* Material provided
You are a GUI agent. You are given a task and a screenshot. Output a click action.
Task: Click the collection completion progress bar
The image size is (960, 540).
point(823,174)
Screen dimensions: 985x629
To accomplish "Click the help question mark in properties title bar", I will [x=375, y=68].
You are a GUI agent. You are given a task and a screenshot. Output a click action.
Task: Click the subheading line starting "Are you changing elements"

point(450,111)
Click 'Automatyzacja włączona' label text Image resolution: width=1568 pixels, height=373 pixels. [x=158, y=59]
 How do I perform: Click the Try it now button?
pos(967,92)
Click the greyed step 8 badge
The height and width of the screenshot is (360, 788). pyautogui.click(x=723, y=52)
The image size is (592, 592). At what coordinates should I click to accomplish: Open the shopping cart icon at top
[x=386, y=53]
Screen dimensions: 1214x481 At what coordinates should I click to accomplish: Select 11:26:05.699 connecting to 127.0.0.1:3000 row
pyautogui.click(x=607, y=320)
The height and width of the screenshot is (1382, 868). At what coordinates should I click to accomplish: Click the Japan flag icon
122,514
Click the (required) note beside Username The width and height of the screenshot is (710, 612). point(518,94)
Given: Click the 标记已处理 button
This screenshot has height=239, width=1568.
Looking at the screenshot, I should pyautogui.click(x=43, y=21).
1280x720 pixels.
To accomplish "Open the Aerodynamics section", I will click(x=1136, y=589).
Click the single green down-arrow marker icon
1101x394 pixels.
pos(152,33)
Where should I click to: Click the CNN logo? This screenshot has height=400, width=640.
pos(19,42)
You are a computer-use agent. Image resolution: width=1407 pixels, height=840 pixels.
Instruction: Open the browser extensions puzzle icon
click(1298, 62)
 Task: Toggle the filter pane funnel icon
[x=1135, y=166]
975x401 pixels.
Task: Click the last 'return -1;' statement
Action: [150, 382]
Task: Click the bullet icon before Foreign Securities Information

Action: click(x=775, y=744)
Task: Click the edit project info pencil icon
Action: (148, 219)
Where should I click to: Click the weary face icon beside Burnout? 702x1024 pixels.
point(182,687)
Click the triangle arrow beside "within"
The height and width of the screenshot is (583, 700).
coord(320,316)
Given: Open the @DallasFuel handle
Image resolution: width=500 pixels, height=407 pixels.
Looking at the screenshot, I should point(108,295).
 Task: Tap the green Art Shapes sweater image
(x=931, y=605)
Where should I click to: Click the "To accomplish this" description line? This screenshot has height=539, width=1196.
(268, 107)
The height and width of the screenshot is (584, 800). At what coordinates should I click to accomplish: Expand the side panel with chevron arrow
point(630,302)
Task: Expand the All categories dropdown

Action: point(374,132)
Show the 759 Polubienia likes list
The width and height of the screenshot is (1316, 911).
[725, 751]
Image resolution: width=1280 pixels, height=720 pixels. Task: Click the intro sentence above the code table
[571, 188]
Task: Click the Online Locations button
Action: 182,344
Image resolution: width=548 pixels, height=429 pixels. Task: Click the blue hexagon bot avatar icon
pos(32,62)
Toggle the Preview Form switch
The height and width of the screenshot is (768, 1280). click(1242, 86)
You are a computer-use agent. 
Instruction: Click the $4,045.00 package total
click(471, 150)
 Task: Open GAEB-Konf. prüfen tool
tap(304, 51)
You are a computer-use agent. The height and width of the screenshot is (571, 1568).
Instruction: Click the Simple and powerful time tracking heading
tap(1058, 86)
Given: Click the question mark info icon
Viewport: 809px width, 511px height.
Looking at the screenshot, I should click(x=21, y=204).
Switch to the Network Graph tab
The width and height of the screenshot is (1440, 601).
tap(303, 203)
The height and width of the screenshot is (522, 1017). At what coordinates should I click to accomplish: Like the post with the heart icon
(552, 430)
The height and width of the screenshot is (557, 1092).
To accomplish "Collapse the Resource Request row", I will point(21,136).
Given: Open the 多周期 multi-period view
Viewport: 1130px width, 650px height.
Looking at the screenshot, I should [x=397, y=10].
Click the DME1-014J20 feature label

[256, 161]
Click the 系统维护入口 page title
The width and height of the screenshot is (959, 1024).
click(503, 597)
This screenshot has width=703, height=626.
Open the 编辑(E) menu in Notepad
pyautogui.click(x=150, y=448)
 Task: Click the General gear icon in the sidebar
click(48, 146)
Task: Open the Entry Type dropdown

* What you are asked to do
The reply should consist solely of the lines above from the one that has "Instruction: Open the" through the one that has "Given: Open the @DallasFuel handle", reproduced exactly.

* Exercise response
Instruction: Open the browser extensions puzzle icon
click(1298, 62)
 Task: Toggle the filter pane funnel icon
[x=1135, y=166]
975x401 pixels.
Task: Click the last 'return -1;' statement
Action: [150, 382]
Task: Click the bullet icon before Foreign Securities Information

Action: click(x=775, y=744)
Task: Click the edit project info pencil icon
Action: (148, 219)
Where should I click to: Click the weary face icon beside Burnout? 702x1024 pixels.
point(182,687)
Click the triangle arrow beside "within"
The height and width of the screenshot is (583, 700).
coord(320,316)
Given: Open the @DallasFuel handle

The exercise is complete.